ANYWHO! Well this homophobic guy was giving me issues on the internet (10th person in 3 months) And he said "If i could give you a pill to make it all go away would you!?" Meaning, To make me straight and everything but i said back simply "My childhood dream was to have a wife and make kids a normal way and have a happy family, And if i was straight i am already certain i fount who my wife would have been, But i was born gay and i can still have a family and i am happy how i am and nothing will change that, Besides, Women seem to love me and men love me to on a different level ;)" And he didn't reply to that ha ha.

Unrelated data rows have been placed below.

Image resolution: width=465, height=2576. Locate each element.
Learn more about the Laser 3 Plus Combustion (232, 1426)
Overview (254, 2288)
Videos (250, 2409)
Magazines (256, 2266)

So my question for you LGBT people out there, If there was a pill to make you straight and "fix" everything out, Would you take it, Or be like me and don't take it!? Intrested to see what others think ha ha.
InfinantSilence
September 4th, 2012, 09:29 PM
Absolutely not. I love being bi/ gay. Or whatever i am. I wouldn't trade it for the world. And anyone who thinks that all LGBT people would take a magic "pill" to "fix" them. Has completly gone off the deep end. However if there was a pill to fix all the broken reationships, homophobia, bullying, rejction etc. I think all members of the LGBT community would have it.
lou lou
September 4th, 2012, 09:29 PM
I'll sum it up In 1word.........NO!!
I'm happy just the way I am :)
xXJust Jump ItXx
September 4th, 2012, 09:36 PM
Im strait... But if I was bi or gay, Id say no. Haha :)
Midland
September 5th, 2012, 06:08 AM
I wouldn't. It just feels right to be who I am now, who I will always be. I couldn't imagine it any other way.
TigerBoy
September 5th, 2012, 06:31 AM
Hell no.
I love being gay because
I don't want to take part in all the macho bullshit which seems to really screw with straight boys heads sometimes.
I love that guys are more straightforward about sex and horniness and romance (at least in my experience anwyay).
Boys have cuter bottoms (cute boy vs cute girl) and I dont know if that is because of teh gay or not lol, but i've heard straight guys on tv admire Kylie's bum and say something like its as pert as young boys, so ... :confused:
I really don't like girl parts to look at, and I've had straight boys tell me the same, but I love the look of (most) boy parts.
I like an equal to wrestle around with, I like that strength and the possibility i'm going to be pinned or whatever.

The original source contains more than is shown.